My first experience with this group began on a Saturday afternoon at Sts. Andrew and Matthew, in the church kitchen, where enough ham and cheese quiche was prepared (except for cooking) to feed 150 people. Returning to the church on Sunday morning, before the sun came up, was an extremely humbling experience as I was able to meet and shake hands with part of a group of 120 people. Once you talk to them you quickly find that they are no different than you and me except for the fact that they have fallen on hard times for one reason or the other and are less fortunate as a result. It is quickly made clear that most of them are trying to dig themselves out of their problems and simply need a little assistance. Whether the issue is drug, alcohol or economic they all deserve a chance to turn things around. Most are working hard at it. So providing a good meal to them is the least we could do.

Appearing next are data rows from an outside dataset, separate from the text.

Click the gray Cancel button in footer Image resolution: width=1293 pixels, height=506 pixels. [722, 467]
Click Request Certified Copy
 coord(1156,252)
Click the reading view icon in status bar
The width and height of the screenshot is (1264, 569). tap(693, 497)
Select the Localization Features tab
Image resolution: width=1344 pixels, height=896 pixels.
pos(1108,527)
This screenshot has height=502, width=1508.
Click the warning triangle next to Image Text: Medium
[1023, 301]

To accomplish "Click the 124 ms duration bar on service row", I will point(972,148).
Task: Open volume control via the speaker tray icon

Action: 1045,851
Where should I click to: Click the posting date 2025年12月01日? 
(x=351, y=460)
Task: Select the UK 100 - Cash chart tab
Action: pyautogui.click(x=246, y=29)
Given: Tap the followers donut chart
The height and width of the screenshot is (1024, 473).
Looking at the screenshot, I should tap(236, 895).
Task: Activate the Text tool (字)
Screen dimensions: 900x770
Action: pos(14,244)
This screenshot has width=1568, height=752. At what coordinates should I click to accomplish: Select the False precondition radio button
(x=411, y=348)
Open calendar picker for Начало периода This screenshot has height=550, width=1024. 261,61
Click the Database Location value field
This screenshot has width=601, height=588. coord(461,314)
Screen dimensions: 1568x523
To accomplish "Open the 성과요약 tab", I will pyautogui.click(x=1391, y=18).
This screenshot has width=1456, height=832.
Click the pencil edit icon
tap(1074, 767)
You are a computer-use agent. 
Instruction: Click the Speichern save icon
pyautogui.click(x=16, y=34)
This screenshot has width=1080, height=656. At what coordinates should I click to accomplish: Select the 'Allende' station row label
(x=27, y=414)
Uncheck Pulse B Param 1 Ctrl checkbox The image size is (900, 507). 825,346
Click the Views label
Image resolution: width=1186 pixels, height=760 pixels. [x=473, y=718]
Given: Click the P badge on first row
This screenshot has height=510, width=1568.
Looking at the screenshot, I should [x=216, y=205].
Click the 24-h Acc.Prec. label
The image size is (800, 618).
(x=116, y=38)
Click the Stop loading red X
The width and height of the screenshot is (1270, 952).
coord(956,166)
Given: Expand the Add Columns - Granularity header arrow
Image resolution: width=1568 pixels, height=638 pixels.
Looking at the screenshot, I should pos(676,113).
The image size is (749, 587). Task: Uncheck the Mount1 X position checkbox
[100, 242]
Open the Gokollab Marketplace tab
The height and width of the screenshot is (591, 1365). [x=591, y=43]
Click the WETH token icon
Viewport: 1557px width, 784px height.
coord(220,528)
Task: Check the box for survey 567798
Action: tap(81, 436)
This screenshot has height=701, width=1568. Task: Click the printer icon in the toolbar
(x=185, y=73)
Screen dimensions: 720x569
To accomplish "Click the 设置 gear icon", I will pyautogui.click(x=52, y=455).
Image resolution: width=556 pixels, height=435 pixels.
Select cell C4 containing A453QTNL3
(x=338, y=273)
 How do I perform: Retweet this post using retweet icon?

On Tuesday evening of the following week I had a closer experience with a group of 26 homeless men who live in a shelter in the basement of Sts. Andrew and Matthew. After preparing chili at RCCPC four of us went into Wilmington to the Mission and served dinner to the 26 men. These men live in the shelter at night while working to get their lives back on track. These men were extremely grateful for their meal and showed it with words, smiles, and open conversation. Again I must say they are no different than us except they have fallen on hard times. They have an incentive to reestablish their lives and follow the rules of the Mission as there is a waiting list to get in and if you do not follow the rules you are out. We found out that they all like hot dogs and baked beans but they never get it so our next rotation we are going to surprise them with their favorite dinner.

Why not share this positive experience for yourself? Contact the Mission and Outreach Group and make yourself available for the next time we help these folks. Believe me you will feel good about your involvement. If you do not, then you have a problem.

Personal Testimony 

Contributed by Bonnie Hudson

On Father’s Day, my husband Kove and I met four others at 6:30AM in the lower parking lot of the church. We drove to the Episcopal church of Saints Andrew and Mathew on 8th and Shipley. This church is part of Friendship House which serves breakfast every Sunday to homeless men and struggling individuals. We didn’t know what to expect but were willing to give it a try, even though it was very early in the morning. We arrived at 7:00 AM and many individuals were already seated and waiting to be served. Upon entering the kitchen we were cheerfully greeted by two men, previously homeless themselves, in charge of serving the meal. We put fruit into cups, placed quiche’ on paper plates, filled glasses with juice and served those patiently sitting at the tables. We were finished serving by 7:25. We found the men to be very orderly and appreciative of what we were doing. Most cleared their place before leaving then we finished clearing the tables, wiped them down and were finished by 7:45. The church is very clean and is run efficiently. Don’t hesitate to volunteer to make the quiche’ on Saturday afternoon or serve the breakfast on Sunday morning. We were very pleased to be part of this mission to help those who are less fortunate and we are looking forward to serving again.